Google Colab is very user friendly and relatively easy to get started with.
Below are several recommendations and warnings that we feel are worth highlighting.
GitHub & Colab
- It’s extremely useful to link GitHub and colab (using the latter in a browser where you are signed into GitHub), following these instructions. You can install the “open in colab” GitHub extension, which allows you to open notebooks directly from the GitHub user interface.
File Transfer
- There are many ways to get data in and out of google colab. We strongly recommend that students use a solution that can be scripted (e.g. linking to google drive in the notebook code) instead of solutions that require manual input (e.g. uploading data from your local computer) More information can be found here.
GPU Use
-
Using a GPU on colab should be as simple as turning on the GPU in your notebook settings and running your keras/tensorflow code. If you do encounter issues or need to look into more advanced GPU settings, this page is a good starting point.
-
Colab’s free GPU is great but it takes some care to use it. There are two important caveats:
-
Free Colab notebooks are aggressively CPU constrained. Users need to watch out for CPU bottlenecks and creatively work around them. Techniques such as using smaller batch sizes, caching pre-processed data, moving processing steps to GPU, etc. can be very helpful.
-
Colab notebooks are also aggressively time constrained.
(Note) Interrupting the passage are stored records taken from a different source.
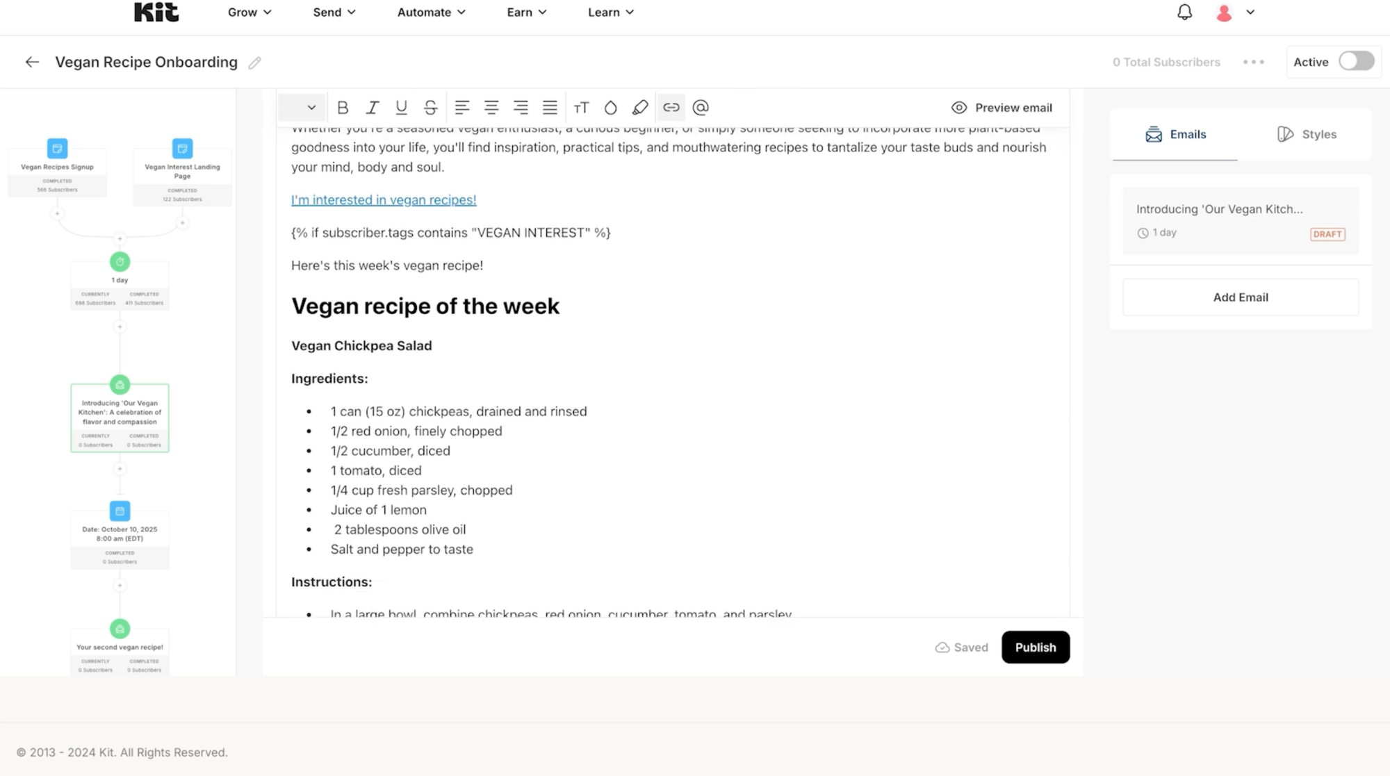This screenshot has height=776, width=1390.
Task: Select the link insertion icon
Action: [x=671, y=107]
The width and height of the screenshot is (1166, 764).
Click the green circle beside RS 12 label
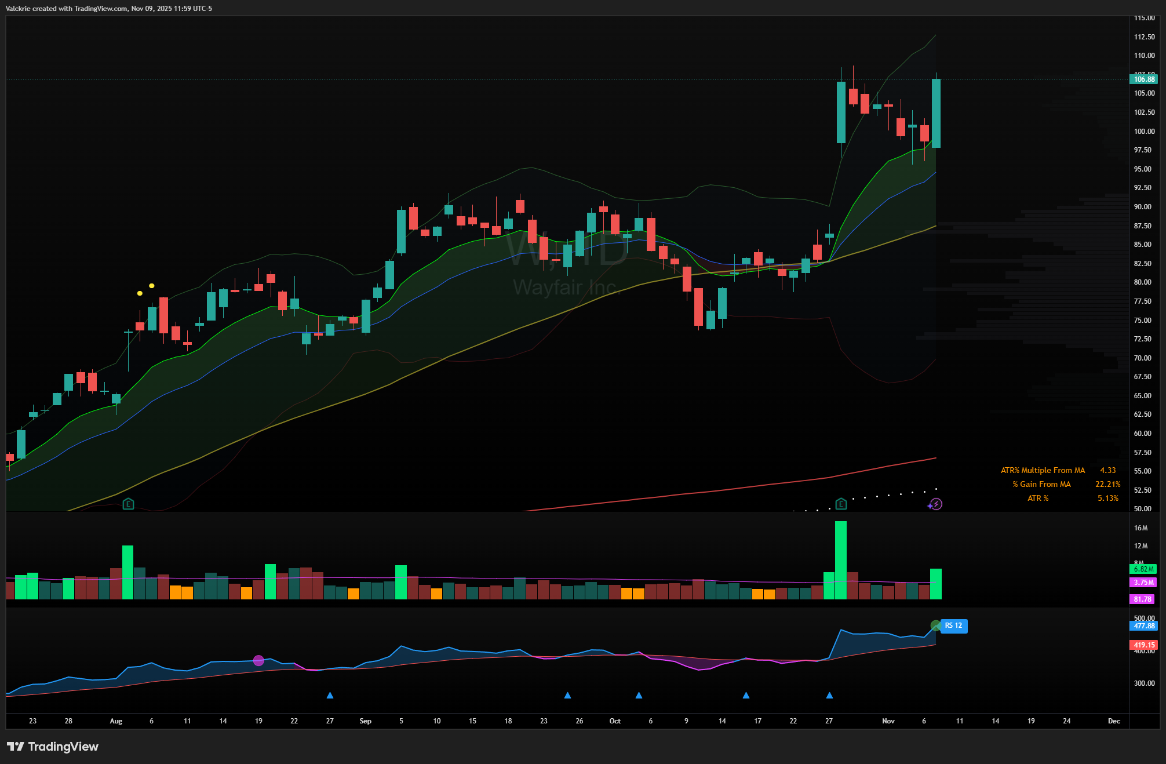(935, 625)
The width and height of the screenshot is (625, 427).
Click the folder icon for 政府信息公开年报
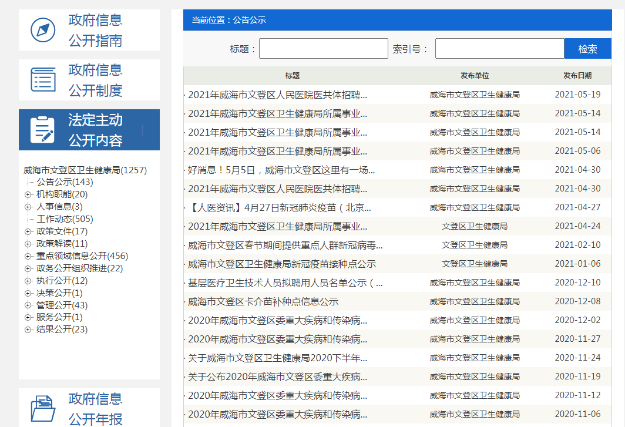(43, 409)
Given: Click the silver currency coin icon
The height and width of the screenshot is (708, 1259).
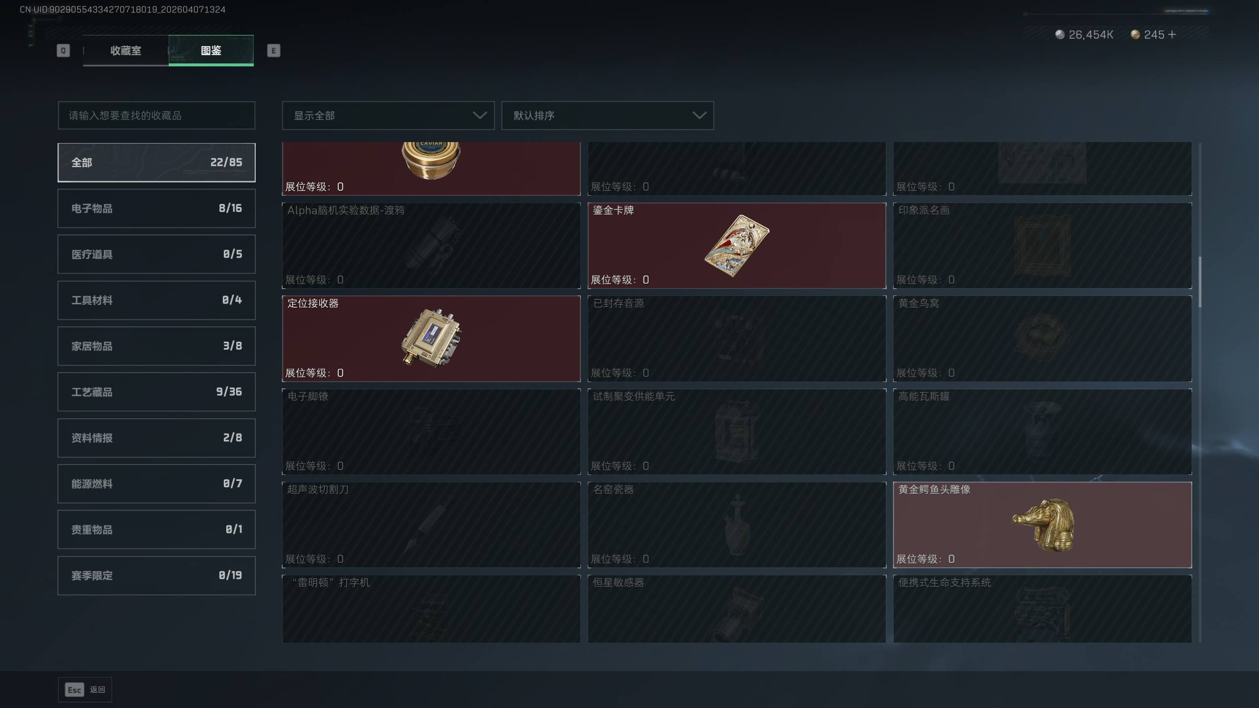Looking at the screenshot, I should point(1060,34).
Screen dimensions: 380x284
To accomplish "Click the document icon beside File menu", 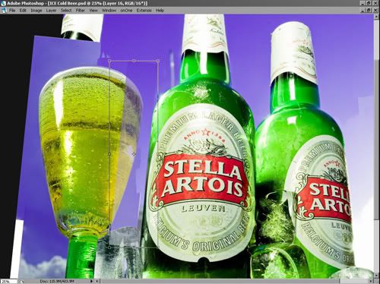I will tap(4, 11).
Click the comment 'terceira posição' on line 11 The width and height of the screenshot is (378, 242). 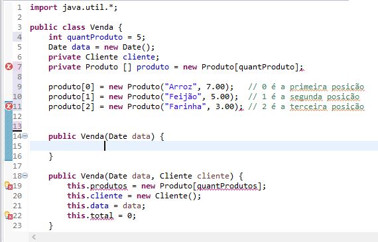click(x=327, y=106)
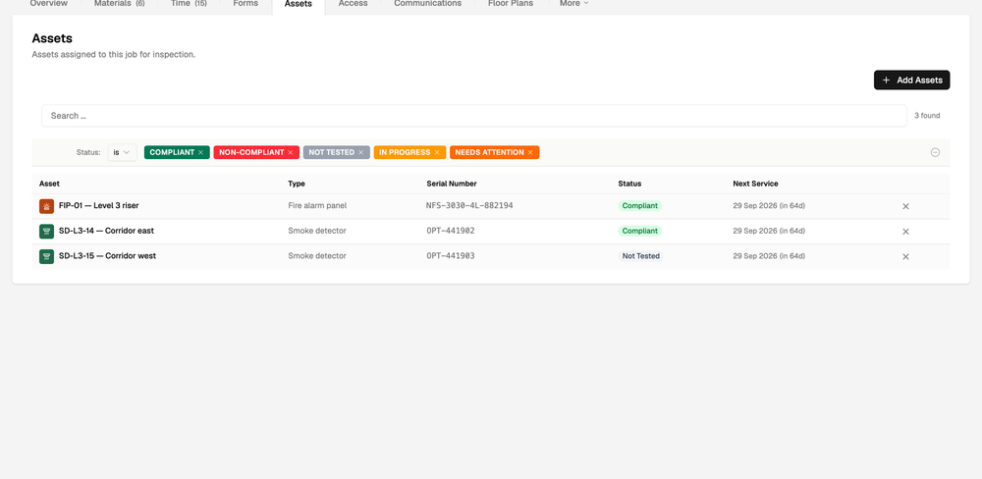This screenshot has height=479, width=982.
Task: Remove SD-L3-14 Corridor east asset row
Action: (905, 231)
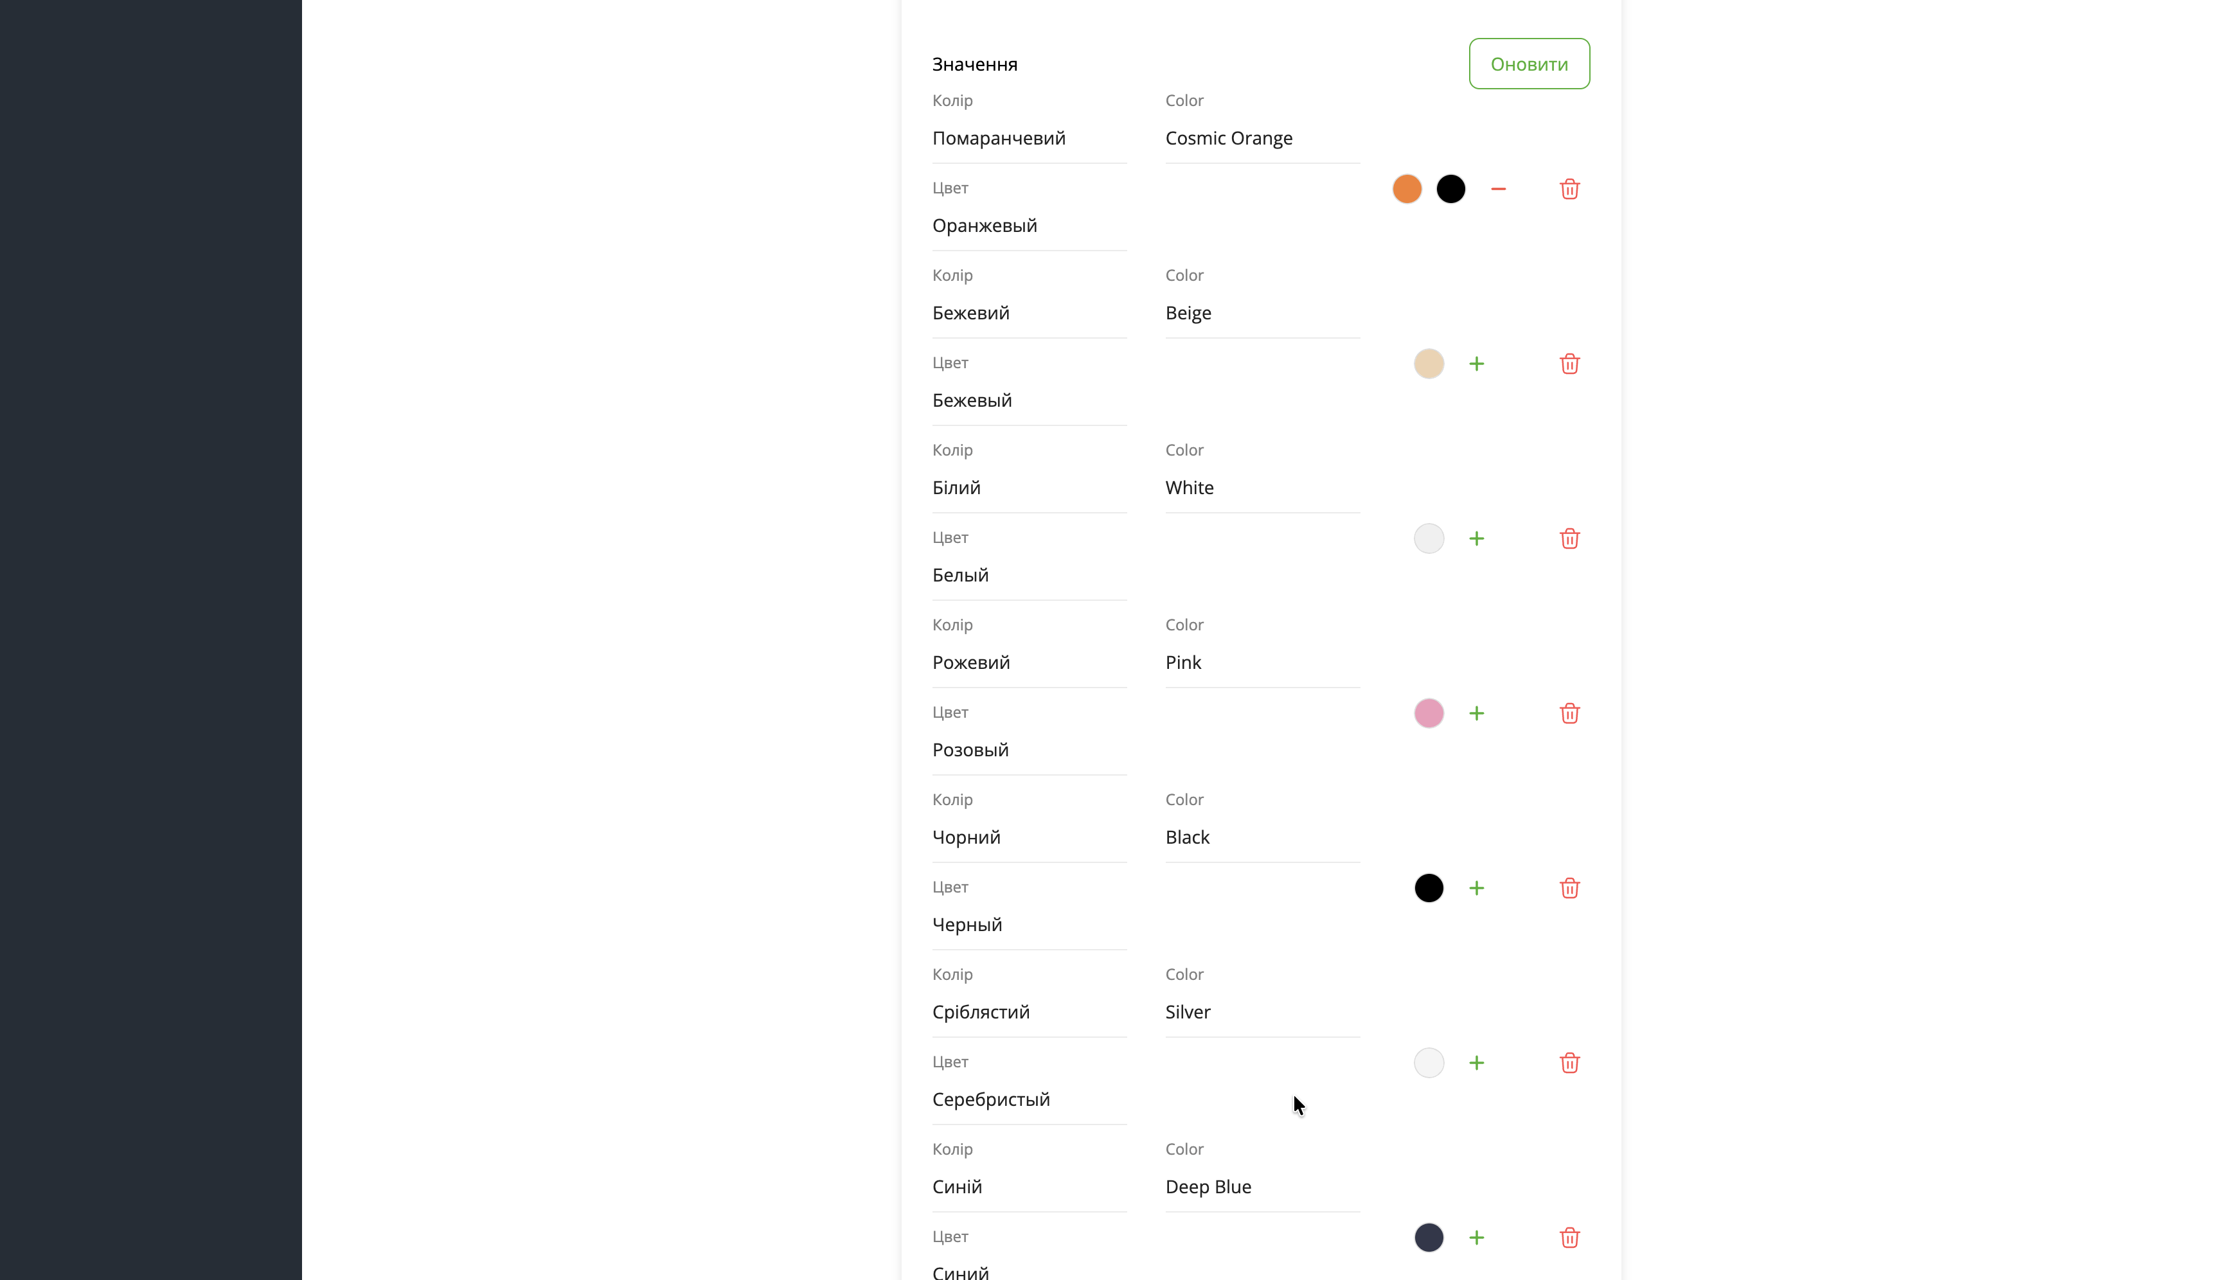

The kernels are pruned based on activity in obscure and inconsistent ways. It's possible to manage this but very valuable to be aware of in advance.
-
-
The best way to approach the second problem (and an important approach to cloud computing in general) is to set up your system so that it can be interrupted and pick up gracefully at any moment. For example, you might use google drive to store a log of neural network training progress as well as weights for each epoch. You can write your script/notebook so that it's able to check if training was in progress and then pick it back up in the middle. You can read the log, see if the most recent epoch < max_epochs, and if so, load the most recent weights, set the learning rate and other params accordingly, and then off to the races.